→ YOUR ASSIGNMENT: Only the lines from the one with "Retinal Diagnostic Testing (99, 1016)" to the end of the data below should be given again, exactly as written.

# # #

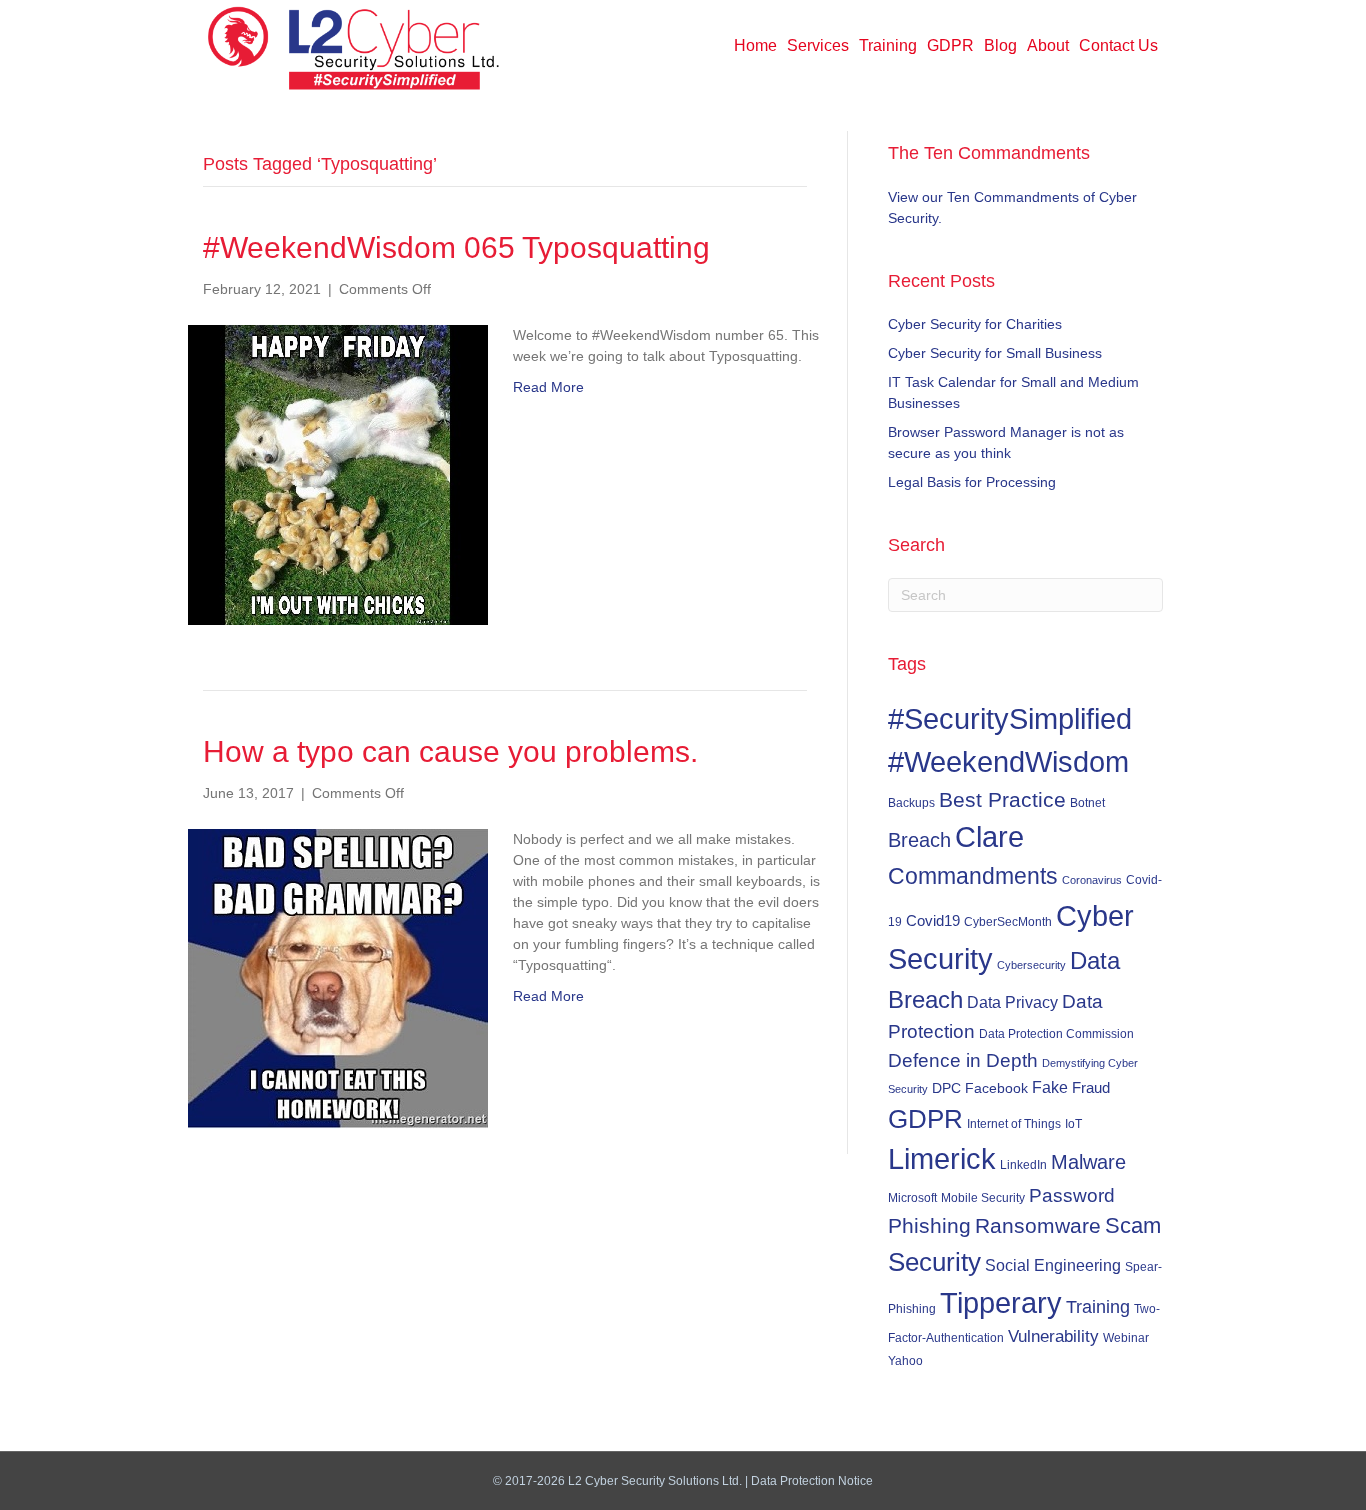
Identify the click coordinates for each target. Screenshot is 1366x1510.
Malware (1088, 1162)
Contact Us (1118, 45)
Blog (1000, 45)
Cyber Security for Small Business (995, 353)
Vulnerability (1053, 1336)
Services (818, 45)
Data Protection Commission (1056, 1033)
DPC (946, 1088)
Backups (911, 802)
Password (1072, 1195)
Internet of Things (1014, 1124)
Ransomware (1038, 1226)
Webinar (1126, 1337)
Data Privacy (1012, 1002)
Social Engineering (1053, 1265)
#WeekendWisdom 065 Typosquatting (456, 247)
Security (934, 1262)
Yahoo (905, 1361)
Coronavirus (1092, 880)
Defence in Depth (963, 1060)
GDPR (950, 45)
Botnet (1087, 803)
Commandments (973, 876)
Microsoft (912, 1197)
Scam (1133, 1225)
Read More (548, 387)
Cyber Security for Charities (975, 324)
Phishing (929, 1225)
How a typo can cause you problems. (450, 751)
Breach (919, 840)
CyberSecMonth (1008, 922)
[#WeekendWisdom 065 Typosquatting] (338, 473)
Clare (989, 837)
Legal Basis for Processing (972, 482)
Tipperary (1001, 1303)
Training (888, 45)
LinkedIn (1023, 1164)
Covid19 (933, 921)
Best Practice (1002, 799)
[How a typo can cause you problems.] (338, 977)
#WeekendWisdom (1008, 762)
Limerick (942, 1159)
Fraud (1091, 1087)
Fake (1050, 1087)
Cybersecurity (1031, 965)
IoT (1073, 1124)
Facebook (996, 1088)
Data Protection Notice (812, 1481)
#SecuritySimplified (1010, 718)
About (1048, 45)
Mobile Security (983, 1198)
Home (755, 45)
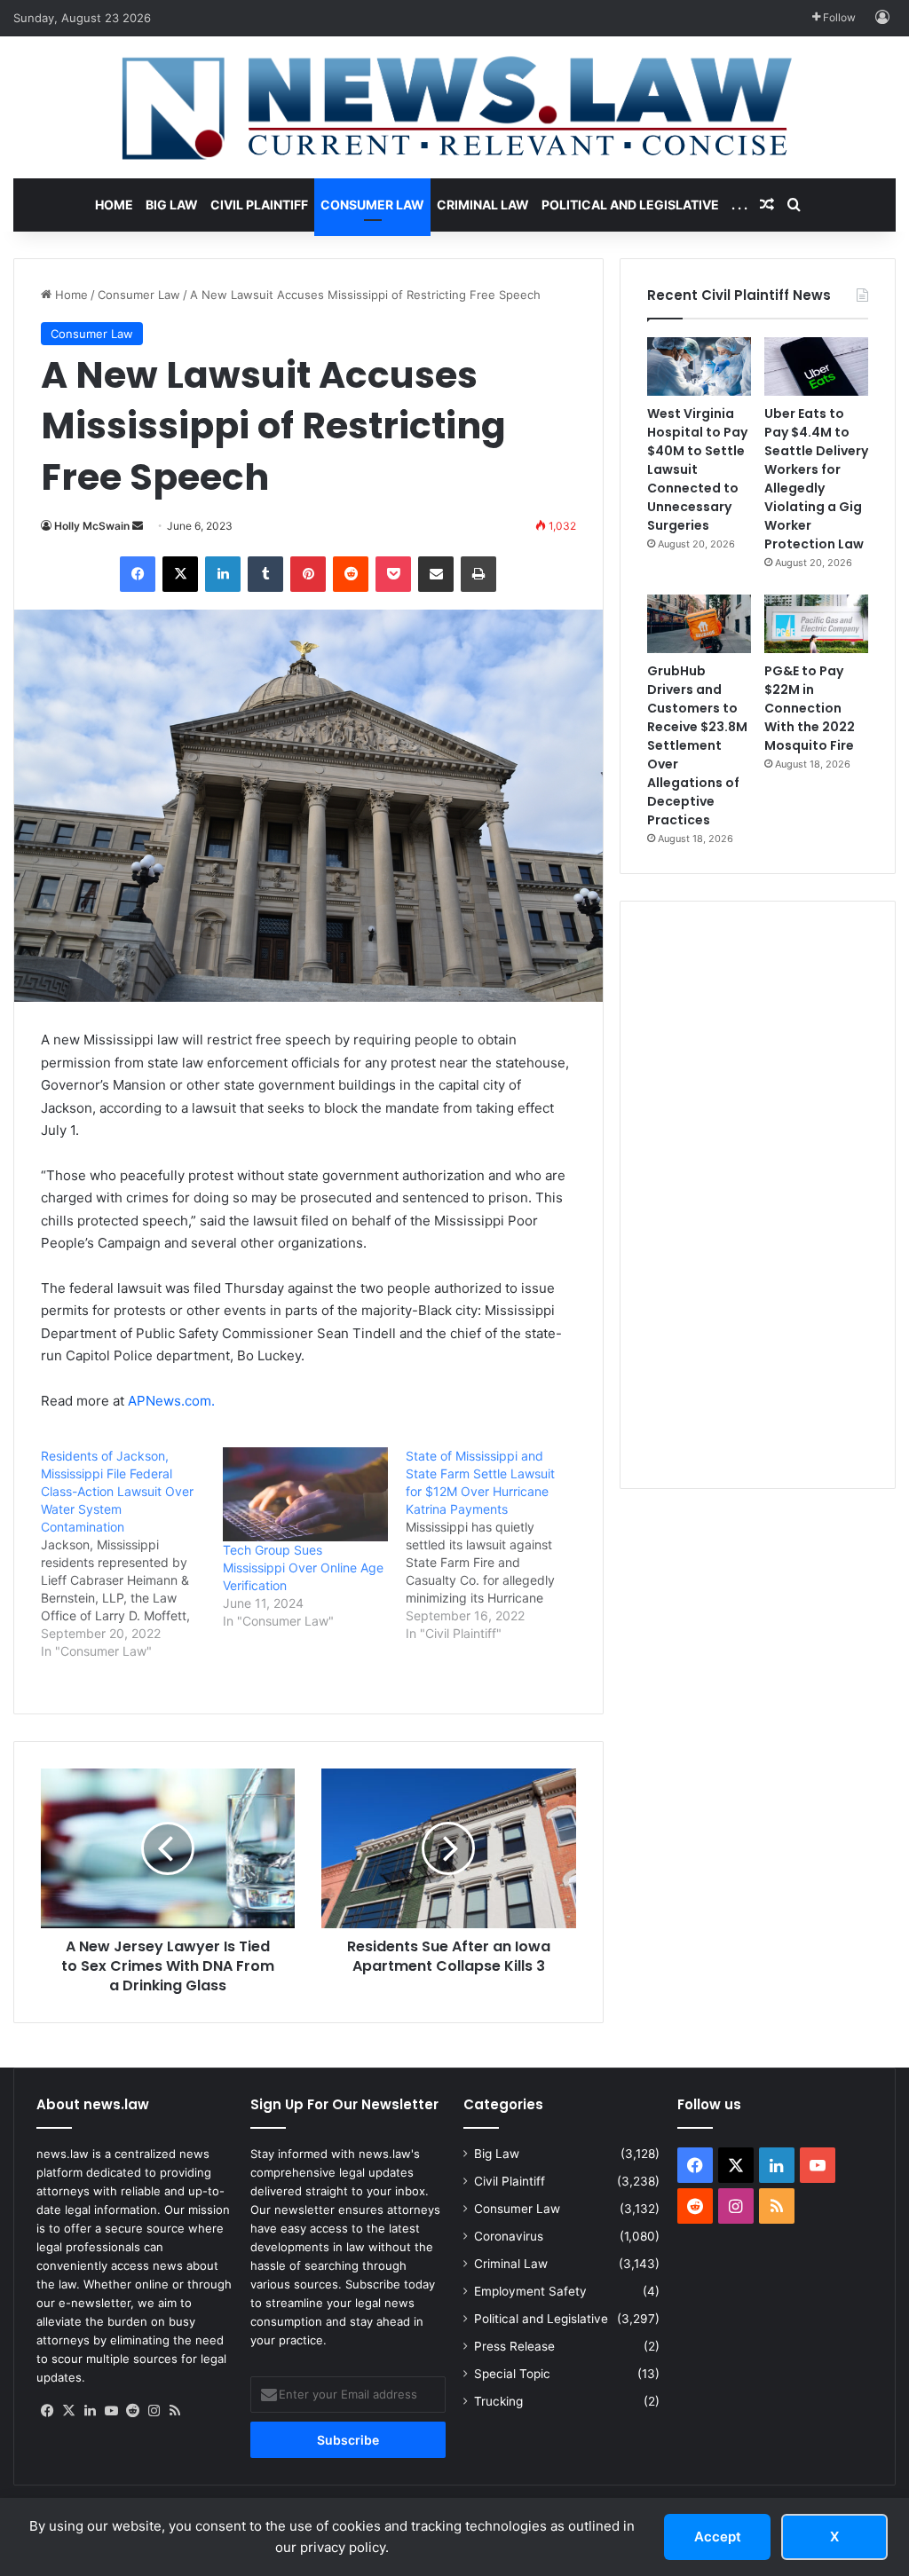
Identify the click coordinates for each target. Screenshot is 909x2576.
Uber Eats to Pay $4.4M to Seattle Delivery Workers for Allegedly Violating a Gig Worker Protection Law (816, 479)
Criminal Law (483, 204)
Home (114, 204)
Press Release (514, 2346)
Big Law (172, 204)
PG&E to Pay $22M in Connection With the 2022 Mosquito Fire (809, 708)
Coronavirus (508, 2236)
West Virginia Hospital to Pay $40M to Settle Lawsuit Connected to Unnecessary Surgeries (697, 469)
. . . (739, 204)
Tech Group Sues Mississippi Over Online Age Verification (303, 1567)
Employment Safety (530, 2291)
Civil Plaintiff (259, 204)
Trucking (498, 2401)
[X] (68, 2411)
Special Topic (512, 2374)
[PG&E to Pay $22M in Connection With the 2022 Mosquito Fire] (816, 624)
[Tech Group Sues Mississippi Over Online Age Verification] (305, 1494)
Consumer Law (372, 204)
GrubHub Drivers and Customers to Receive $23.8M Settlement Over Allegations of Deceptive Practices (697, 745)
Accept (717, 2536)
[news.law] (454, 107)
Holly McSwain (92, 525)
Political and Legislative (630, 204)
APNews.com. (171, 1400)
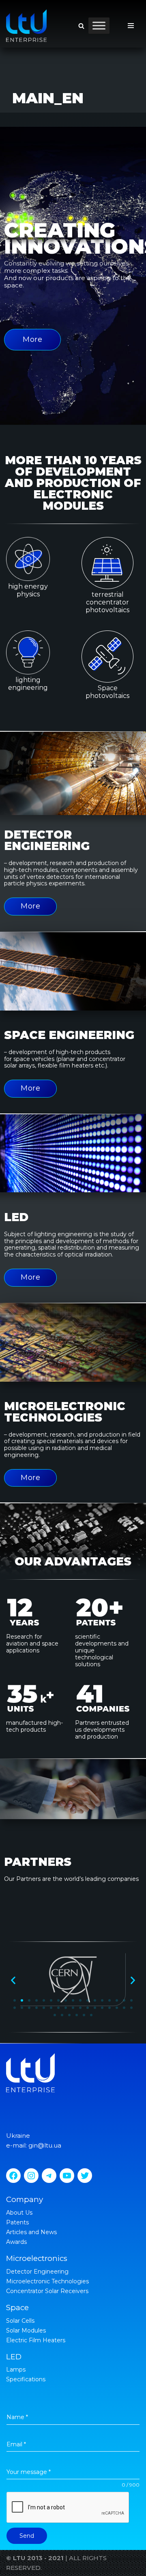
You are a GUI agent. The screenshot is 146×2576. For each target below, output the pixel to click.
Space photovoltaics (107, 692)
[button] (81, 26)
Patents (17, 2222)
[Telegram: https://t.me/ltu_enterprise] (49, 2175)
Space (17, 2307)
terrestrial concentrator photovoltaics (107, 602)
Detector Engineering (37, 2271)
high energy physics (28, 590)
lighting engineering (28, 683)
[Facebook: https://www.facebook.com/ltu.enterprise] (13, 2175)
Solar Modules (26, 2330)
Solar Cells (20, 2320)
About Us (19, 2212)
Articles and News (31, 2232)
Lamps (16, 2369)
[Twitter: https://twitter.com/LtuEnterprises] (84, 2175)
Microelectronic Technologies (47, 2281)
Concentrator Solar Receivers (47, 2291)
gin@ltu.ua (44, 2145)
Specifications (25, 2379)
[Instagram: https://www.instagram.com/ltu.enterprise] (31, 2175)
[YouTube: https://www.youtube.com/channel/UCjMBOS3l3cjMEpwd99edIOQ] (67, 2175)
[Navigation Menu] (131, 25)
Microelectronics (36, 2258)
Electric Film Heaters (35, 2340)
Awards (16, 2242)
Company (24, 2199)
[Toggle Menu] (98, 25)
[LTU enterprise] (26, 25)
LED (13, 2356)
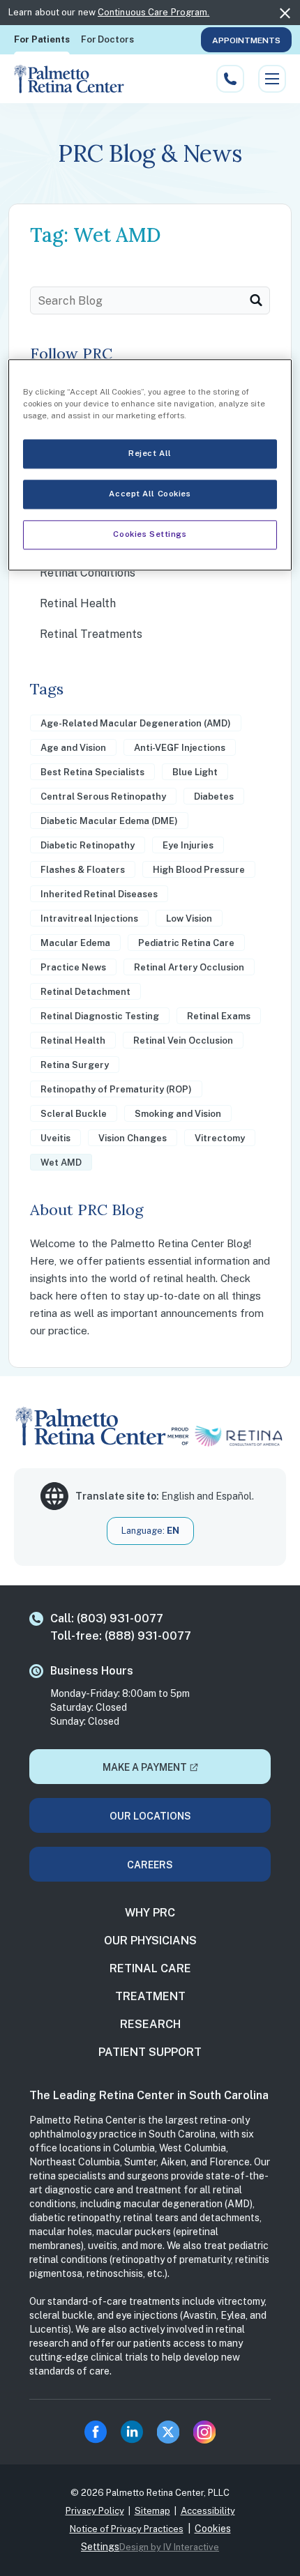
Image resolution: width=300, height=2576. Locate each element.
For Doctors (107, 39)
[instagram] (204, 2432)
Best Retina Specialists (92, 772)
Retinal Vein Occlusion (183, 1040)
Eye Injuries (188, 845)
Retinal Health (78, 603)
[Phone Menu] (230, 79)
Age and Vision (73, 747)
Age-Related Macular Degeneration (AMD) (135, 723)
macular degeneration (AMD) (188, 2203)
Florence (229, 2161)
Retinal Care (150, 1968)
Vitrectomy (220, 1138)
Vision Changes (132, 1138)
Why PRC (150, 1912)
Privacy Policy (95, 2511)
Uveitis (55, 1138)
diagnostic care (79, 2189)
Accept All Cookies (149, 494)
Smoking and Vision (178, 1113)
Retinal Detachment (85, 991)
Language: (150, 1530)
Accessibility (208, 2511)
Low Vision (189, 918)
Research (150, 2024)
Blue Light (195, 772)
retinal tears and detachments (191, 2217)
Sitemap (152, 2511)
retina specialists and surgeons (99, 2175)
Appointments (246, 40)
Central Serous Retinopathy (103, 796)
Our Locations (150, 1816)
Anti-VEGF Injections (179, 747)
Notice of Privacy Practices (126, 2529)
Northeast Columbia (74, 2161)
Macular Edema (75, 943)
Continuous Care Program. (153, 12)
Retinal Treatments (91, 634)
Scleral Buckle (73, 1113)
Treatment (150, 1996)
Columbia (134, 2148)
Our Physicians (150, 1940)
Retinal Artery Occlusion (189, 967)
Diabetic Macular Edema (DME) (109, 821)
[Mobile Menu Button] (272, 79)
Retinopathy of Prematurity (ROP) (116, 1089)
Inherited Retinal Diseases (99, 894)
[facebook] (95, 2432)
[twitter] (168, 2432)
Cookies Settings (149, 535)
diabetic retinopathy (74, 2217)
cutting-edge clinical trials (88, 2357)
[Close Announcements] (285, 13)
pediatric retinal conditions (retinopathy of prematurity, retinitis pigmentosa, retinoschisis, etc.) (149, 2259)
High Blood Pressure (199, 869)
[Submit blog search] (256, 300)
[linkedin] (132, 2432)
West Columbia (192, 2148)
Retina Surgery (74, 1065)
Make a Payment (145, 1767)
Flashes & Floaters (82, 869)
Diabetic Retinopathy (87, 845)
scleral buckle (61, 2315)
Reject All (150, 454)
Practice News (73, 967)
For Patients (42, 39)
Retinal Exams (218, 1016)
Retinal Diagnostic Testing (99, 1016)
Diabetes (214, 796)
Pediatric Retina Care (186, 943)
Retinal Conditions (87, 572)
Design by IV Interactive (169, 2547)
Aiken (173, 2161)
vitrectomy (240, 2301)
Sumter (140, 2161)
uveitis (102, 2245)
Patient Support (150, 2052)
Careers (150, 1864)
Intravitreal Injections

# # #

→ REPLY TO THE EXERCISE:
Retinal Diagnostic Testing (99, 1016)
Diabetes (214, 796)
Pediatric Retina Care (186, 943)
Retinal Conditions (87, 572)
Design by IV Interactive (169, 2547)
Aiken (173, 2161)
vitrectomy (240, 2301)
Sumter (140, 2161)
uveitis (102, 2245)
Patient Support (150, 2052)
Careers (150, 1864)
Intravitreal Injections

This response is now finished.